Wes Mussio was recently asked to expand on this issue in an article by Kamloops Matters:

All firms that take on ICBC defence work sign strategic alliance agreements – contracts worth up to millions of dollars each year that legally prevent them from alleging bad faith or from suing ICBC for punitive or exemplary damages, even in cases where they represent plaintiffs.

“If you’re a defence lawyer or have a lot of defence files at your firm, you’re not going to be … taking some really aggressive approaches against ICBC when ICBC is being unreasonable. So it does hand-tie you a bit,” said Wes Mussio, managing partner at Mussio Goodman, a Vancouver plaintiff-only personal injury firm.

“In all honesty that would be something that has to be disclosed, but I don’t think it is unless somebody asks.”

ICBC has a more than 40-year history of hiring external legal defence firms to assist with litigation. Since 1999, the insurer has held six procurements for legal services and currently has contracts with 72 firms across B.C. that assist with litigation at below-market rates.

The practices of some of the firms on the list are limited to ICBC defence work, but most also take on plaintiff-side work, and ICBC has confirmed that all law firms it works with, and every lawyer at those firms, have agreed not to advance claims for punitive, exemplary or bad-faith damages while under contract.

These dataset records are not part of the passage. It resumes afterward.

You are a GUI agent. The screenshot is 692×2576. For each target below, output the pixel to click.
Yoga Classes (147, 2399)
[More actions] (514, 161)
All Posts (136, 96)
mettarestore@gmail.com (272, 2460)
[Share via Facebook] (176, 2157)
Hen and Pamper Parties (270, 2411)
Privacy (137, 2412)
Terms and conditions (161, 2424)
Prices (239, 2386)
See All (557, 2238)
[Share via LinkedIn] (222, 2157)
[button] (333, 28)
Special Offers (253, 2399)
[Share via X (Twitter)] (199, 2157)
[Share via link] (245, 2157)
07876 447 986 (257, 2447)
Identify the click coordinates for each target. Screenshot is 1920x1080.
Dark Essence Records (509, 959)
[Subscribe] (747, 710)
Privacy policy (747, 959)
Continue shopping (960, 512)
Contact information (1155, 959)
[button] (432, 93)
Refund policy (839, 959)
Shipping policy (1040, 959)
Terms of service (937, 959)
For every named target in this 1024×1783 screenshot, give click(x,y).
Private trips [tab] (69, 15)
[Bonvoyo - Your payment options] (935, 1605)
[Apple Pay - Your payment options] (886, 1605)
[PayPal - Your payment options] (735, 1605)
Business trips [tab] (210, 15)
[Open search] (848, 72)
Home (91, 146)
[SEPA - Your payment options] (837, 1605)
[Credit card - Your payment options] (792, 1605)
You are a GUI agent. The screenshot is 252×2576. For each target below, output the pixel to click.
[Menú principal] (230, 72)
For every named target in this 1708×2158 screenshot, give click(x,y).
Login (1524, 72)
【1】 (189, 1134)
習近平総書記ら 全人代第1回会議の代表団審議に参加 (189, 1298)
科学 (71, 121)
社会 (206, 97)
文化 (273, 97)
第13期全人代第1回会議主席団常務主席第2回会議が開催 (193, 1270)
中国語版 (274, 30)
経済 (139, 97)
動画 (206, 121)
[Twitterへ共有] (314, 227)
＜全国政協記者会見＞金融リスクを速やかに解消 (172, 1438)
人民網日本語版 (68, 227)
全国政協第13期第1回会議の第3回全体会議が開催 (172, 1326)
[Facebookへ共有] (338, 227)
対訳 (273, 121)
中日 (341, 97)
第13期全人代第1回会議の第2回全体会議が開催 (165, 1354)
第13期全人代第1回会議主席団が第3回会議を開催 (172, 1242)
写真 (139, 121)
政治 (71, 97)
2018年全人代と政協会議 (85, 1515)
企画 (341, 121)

The Law Society of British Columbia (LSBC), the professional regulatory body for lawyers in B.C., has on a couple of occasions addressed whether an ICBC defence firm’s strategic alliance agreement with the insurer creates a conflict of interest in the firm’s plaintiff-side work.In 2006, an LSBC bencher’s bulletin confirmed that lawyers working for ICBC must advise plaintiff clients of their relationship with ICBC, of the restrictions the lawyer is under and of the implications of those restrictions.

The recommendation to disclose the information is an ethical, not a legal, obligation. It doesn’t prevent lawyers from handling ICBC plaintiff files.

“I think there’s a problem there,” Mussio said, “because invariably if an adjuster takes a hard line on a file and denies a claim for simple benefits such as temporary total disability benefits, one of the strategies you can use as a plaintiff lawyer is to sue ICBC for bad faith or punitive damages, and the way the current rules are is you can’t do that if you have defence work in your firm.”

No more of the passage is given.